Sur les heures supplémentaires
En droit, l’article L3121-1 du Code du travail dispose que la durée du travail effectif est le temps pendant lequel le salarié est à la disposition de l’employeur et se conforme à ses directives sans pouvoir vaquer librement à des occupations personnelles. L’article L.3121-28 du code du travail énonce que constituent des heures supplémentaires toutes les heures de travail effectuées au-delà de la durée hebdomadaire du travail fixée par l’article L.3121-27 du code du travail.

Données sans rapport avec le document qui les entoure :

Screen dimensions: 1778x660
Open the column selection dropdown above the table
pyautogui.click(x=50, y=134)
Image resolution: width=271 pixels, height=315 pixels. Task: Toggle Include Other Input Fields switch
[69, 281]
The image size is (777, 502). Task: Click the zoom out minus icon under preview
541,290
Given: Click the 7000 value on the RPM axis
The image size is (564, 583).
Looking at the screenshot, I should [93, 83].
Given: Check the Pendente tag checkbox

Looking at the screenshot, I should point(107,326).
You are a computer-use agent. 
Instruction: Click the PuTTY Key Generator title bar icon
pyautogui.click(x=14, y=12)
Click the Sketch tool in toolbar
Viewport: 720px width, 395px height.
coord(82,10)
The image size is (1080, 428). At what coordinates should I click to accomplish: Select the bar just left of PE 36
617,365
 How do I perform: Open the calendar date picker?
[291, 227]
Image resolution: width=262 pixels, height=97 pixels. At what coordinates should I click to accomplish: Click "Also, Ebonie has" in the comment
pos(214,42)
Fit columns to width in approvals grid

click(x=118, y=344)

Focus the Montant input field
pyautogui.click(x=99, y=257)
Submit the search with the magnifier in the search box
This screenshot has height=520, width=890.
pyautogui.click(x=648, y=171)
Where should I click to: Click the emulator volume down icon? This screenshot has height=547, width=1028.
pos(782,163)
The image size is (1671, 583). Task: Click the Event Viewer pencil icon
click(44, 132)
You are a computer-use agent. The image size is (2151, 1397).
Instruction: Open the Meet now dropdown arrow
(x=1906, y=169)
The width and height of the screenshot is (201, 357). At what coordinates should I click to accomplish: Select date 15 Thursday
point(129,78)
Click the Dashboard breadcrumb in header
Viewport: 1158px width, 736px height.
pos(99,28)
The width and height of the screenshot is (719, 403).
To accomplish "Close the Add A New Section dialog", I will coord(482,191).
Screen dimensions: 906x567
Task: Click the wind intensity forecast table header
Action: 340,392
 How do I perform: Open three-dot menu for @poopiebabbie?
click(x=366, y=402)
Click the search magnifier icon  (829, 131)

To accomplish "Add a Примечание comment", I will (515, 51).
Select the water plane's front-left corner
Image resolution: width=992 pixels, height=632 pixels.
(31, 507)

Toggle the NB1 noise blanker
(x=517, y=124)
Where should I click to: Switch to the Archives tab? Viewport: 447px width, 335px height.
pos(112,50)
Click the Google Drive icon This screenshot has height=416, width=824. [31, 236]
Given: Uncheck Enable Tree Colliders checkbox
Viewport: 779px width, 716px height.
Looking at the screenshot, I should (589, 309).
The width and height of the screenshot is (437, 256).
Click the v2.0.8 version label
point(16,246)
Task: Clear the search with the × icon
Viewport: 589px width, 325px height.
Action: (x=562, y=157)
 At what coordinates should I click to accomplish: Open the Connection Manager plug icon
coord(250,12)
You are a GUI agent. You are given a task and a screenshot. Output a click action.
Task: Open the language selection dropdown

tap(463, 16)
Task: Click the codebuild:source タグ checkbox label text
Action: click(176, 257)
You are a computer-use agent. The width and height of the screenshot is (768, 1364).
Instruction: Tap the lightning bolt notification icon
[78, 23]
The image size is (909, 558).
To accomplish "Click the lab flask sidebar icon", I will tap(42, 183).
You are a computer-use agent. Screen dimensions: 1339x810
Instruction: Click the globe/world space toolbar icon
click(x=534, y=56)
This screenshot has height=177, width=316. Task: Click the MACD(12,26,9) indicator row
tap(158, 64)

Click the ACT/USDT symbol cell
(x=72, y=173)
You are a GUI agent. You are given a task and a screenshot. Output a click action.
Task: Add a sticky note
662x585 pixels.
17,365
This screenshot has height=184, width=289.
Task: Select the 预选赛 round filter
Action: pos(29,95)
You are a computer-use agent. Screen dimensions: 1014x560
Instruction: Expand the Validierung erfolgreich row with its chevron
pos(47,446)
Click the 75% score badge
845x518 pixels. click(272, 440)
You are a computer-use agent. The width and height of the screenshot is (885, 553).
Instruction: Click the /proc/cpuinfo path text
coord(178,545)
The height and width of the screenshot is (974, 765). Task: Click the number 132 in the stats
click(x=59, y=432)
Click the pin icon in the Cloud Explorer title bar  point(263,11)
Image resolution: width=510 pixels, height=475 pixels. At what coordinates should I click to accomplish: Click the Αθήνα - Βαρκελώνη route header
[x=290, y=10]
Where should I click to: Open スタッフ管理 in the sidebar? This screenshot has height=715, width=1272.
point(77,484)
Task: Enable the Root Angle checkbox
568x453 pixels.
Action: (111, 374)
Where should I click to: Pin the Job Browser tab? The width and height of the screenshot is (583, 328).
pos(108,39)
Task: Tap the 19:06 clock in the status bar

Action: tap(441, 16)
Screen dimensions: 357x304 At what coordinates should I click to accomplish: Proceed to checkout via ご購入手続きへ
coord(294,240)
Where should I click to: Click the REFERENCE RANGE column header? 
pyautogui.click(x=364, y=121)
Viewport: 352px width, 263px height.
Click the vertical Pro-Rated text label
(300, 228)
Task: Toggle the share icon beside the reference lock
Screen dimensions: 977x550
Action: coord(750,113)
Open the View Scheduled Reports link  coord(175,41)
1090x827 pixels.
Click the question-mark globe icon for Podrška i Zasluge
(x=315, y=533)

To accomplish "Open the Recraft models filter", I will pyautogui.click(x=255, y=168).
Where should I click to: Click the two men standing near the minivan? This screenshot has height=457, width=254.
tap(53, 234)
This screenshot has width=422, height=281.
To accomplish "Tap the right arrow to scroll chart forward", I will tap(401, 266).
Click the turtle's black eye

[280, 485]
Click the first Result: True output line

En vertu de l’article L. 3121-36, à défaut d’accord, les heures supplémentaires accomplies au-delà de la durée légale hebdomadaire fixée à l’article L. 3121-27 ou de la durée considérée comme équivalente donnent lieu à une majoration de salaire de 25 % pour chacune des huit premières heures supplémentaires. Les heures suivantes donnent lieu à une majoration de 50 %.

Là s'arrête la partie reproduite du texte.